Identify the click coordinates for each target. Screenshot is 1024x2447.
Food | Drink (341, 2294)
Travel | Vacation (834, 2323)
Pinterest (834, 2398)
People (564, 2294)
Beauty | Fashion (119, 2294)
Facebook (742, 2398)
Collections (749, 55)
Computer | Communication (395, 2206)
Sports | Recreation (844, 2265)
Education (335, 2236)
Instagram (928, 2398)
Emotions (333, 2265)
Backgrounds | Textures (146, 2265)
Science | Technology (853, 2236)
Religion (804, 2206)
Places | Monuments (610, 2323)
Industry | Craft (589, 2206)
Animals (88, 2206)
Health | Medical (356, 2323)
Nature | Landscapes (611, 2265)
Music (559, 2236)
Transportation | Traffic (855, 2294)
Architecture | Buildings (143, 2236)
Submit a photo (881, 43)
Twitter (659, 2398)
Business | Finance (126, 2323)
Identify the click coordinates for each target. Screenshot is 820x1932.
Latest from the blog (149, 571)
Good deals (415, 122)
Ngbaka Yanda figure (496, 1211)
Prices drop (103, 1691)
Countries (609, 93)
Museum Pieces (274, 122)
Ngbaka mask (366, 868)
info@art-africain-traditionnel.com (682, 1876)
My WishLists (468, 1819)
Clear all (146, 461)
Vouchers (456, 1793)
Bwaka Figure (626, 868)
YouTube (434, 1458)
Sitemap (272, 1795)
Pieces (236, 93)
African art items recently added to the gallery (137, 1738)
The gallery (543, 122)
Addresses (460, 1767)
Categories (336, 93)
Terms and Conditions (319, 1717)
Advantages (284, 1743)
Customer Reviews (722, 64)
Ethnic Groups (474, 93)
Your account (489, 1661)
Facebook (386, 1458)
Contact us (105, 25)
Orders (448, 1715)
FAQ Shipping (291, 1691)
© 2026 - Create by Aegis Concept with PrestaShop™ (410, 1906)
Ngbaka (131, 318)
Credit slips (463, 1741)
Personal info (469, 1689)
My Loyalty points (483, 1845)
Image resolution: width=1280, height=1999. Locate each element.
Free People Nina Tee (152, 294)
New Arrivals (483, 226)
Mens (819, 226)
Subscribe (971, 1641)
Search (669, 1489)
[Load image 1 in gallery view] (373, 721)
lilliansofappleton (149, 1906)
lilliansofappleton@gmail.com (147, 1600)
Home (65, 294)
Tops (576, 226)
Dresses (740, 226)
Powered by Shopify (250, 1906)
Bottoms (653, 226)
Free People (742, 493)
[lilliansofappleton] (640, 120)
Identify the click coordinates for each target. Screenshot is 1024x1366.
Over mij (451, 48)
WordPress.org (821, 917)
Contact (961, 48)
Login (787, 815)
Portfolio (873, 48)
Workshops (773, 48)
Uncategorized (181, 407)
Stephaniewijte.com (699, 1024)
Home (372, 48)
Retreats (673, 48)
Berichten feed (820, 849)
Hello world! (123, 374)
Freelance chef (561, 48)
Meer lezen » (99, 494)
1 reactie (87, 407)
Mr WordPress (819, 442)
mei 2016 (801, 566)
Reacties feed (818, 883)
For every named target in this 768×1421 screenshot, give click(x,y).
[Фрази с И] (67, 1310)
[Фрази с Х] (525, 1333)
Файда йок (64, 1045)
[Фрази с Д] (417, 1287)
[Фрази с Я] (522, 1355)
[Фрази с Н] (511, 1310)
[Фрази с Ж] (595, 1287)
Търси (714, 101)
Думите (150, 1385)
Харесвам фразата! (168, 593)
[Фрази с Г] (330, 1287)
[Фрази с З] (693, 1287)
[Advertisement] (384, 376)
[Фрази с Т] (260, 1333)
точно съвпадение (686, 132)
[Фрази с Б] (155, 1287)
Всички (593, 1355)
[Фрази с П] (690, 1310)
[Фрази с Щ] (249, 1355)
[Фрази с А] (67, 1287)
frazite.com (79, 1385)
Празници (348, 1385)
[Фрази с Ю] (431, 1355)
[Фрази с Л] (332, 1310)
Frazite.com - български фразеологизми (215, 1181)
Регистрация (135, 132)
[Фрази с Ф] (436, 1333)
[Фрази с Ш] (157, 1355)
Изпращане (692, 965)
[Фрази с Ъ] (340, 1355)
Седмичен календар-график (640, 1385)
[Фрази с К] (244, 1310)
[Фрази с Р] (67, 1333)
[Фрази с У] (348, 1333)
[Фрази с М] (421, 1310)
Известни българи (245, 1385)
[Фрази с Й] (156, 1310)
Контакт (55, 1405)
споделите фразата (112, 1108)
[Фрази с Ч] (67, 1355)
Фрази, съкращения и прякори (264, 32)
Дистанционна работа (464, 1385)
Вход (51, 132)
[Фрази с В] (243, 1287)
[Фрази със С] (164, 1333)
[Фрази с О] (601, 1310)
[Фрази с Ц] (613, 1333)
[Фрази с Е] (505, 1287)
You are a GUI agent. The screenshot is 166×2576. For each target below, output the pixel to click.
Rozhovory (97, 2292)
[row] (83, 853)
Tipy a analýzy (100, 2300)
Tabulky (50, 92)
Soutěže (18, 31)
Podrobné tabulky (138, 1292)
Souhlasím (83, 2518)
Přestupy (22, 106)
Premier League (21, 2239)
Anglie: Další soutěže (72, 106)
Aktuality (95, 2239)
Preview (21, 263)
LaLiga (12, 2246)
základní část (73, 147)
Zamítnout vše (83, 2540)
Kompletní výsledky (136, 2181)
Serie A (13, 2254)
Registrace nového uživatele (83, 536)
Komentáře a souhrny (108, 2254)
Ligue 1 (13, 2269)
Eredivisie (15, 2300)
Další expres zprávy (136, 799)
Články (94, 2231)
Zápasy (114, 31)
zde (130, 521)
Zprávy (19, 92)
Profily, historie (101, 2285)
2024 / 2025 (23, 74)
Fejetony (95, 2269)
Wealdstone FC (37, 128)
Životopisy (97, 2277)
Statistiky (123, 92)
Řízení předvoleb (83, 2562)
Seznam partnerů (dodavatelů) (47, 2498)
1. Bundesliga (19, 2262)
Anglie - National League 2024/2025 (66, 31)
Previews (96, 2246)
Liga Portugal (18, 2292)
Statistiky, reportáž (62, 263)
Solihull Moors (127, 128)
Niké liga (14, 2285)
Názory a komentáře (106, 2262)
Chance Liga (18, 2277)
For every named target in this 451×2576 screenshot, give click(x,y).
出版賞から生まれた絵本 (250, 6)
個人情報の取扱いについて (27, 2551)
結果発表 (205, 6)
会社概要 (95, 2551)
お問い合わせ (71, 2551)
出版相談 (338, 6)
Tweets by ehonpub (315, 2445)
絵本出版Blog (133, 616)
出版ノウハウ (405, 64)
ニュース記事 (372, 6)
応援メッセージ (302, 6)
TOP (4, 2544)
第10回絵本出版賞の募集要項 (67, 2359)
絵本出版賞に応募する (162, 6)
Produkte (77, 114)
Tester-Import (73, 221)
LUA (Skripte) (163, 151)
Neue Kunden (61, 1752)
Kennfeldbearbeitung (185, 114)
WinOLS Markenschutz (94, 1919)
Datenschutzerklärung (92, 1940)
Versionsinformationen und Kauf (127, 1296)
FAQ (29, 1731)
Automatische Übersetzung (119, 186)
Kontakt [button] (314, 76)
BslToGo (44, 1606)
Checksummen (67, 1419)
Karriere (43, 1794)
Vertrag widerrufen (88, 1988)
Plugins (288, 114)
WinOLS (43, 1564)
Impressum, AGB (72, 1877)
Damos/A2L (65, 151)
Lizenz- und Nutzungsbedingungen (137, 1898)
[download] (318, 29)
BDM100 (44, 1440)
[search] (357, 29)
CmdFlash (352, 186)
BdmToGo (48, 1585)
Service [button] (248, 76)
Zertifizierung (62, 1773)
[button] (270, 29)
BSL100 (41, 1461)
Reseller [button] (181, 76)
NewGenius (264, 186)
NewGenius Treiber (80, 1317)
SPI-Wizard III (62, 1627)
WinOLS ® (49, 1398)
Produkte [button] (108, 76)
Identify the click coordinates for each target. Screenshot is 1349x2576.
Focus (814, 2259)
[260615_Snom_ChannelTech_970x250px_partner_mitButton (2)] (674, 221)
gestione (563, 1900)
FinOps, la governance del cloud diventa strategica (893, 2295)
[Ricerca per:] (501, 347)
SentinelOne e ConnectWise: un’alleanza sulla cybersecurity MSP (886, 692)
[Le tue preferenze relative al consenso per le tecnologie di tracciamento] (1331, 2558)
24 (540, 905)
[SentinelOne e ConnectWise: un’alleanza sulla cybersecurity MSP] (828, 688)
........
Activity: Look back at the entries above and repeat, unchanged, every line from the line holding "[Фрази с Т] (260, 1333)" through the line holding "[Фрази с Л] (332, 1310)".

Response area:
[Фрази с Т] (260, 1333)
точно съвпадение (686, 132)
[Фрази с Б] (155, 1287)
Всички (593, 1355)
[Фрази с П] (690, 1310)
[Фрази с Щ] (249, 1355)
[Фрази с А] (67, 1287)
frazite.com (79, 1385)
Празници (348, 1385)
[Фрази с Ю] (431, 1355)
[Фрази с Л] (332, 1310)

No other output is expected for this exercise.